::: Available data
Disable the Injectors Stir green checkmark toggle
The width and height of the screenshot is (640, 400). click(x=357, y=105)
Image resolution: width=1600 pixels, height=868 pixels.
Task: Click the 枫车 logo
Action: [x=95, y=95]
::::::
* _Your objective_: Could you retype every record above exactly as written?

* _Solution to the problem_:
Disable the Injectors Stir green checkmark toggle
The width and height of the screenshot is (640, 400). click(x=357, y=105)
Image resolution: width=1600 pixels, height=868 pixels.
Task: Click the 枫车 logo
Action: [x=95, y=95]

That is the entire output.